Mientras Kathy corría tras él, el recibidor parecía encogerse y oscurecer. Podía ser el interior de su mente, ya que parecía que la soledad la había encarcelado, la que le hacía sentir tan sola en la oscuridad.
– No pierdas la sensatez -dijo, aunque sin saber muy bien a quién-. No puedes llevarte a cuestas el ordenador con todas las historias dentro. Los ordenadores son objetos delicados y tus historias también lo son ¿Y si lo tiras o se te cae y las pierdes?
– Entonces será culpa tuya por haberme obligado a irme de casa.
– Yo no he hecho tal cosa, Dudley. Sé que tienes una gran imaginación pero ¿cómo puedes pensar que haría algo así?
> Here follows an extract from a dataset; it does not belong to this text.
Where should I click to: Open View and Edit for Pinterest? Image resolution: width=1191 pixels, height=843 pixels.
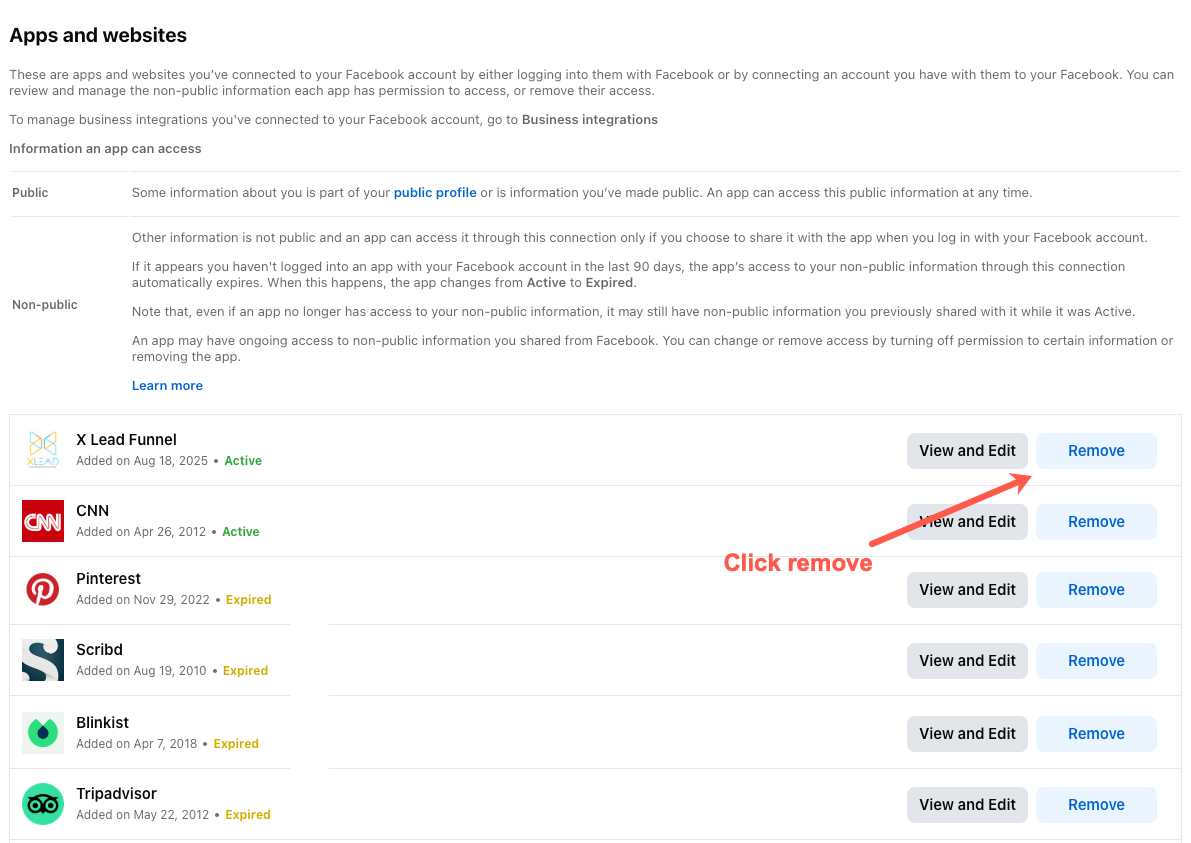967,590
Al verlo titubear mientras subía la escalera, ella asió el pasamanos, aunque solo para apoyarse.
– Sabes que debes quedarte -dijo-. No hay ningún sitio adonde puedas ir.
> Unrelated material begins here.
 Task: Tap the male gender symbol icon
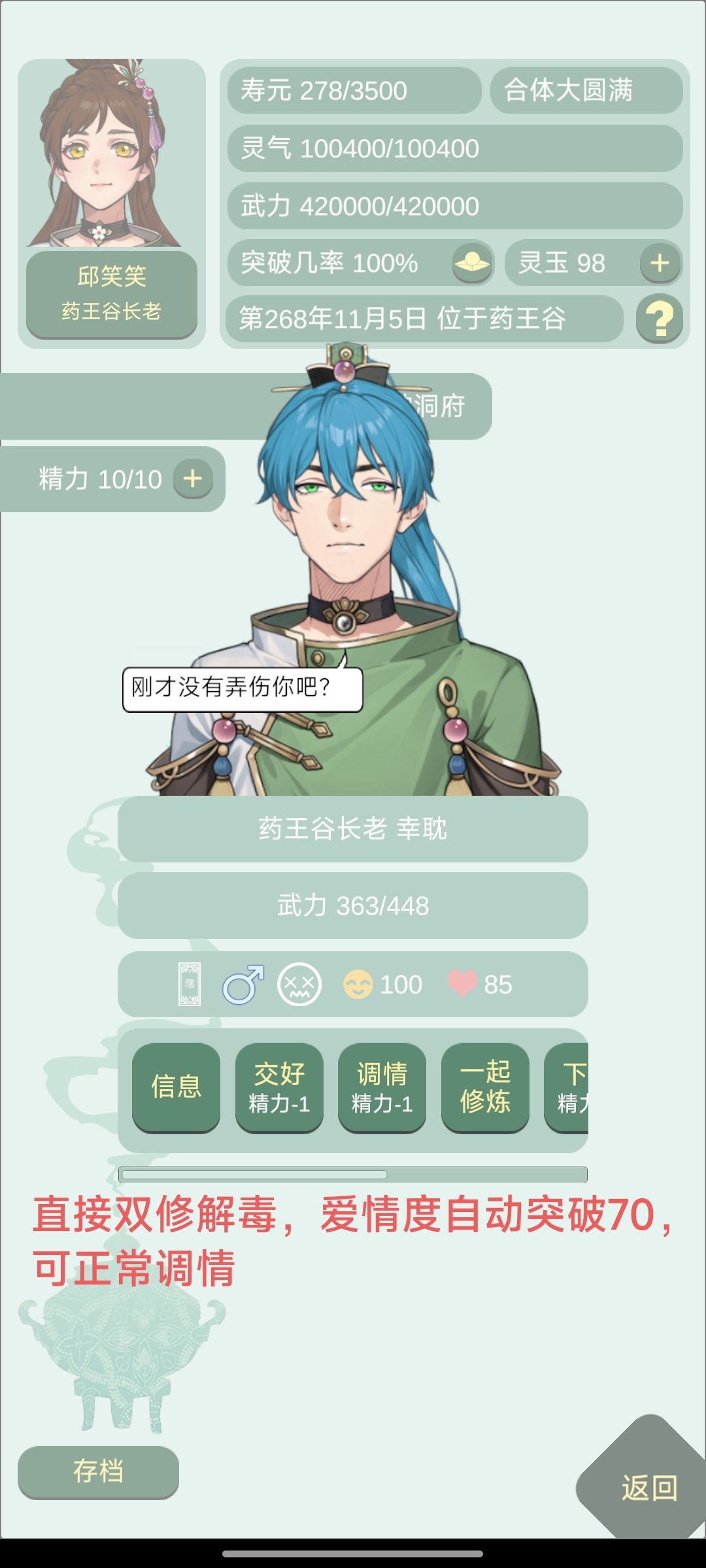point(243,984)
– Eso es lo que tú te crees. Hay mucha gente que estaría encantada de tener mi presencia.
Quizá aquella protesta había sonado algo infantil, pero se volvió y miró hacia abajo:
– Sé quién estaría encantado.
– Ya la estás viendo. Nadie podría estarlo más que yo.
– Tú ya has tenido tu oportunidad.
Seguía con la sonrisa en los labios, pero puso los ojos en blanco.
– Ahora le toca a papá -dijo.
– No creas que él te dejará trabajar de la forma que deseas.
Dudley endureció la mirada hacia ella.
– ¿Por qué no?
– Se entrometerá. Yo sé que también lo hice, pero tienes mi promesa de que nunca lo volveré a hacer de ninguna de las maneras, mientras que él querrá cambiar lo que escribes. Acuérdate de lo que dijo.
– No lo hará -se aseguró Dudley a sí mismo dándole la espalda a Kathy.
– Lo intentará. Utilizará todas sus críticas para impedir que trabajes. Lo conozco mejor que tú. Como mínimo te hará el trabajo más duro y cuando menos te lo puedas permitir.
– Entonces será culpa tuya -dijo Dudley sacándose el teléfono móvil del bolsillo.
Iba a llamar a su padre, lo cual hizo que Kathy se desesperara tanto que dijo lo peor que se le vino a la mente:
– A él no le gusta lo que escribes.
Dudley volvió la cara adonde ella estaba. Sus ojos se hincharon de odio. Ella extendió las manos y comenzó a subir por la escalera con la esperanza de abrazar alguna parte de él, pero él levantó el teléfono como si fuese un arma.
– Busquemos otra alternativa -suplicó-. Déjame pensar. Haré todo lo que pueda por arreglar lo que hice. Haré cualquier cosa para ayudarte.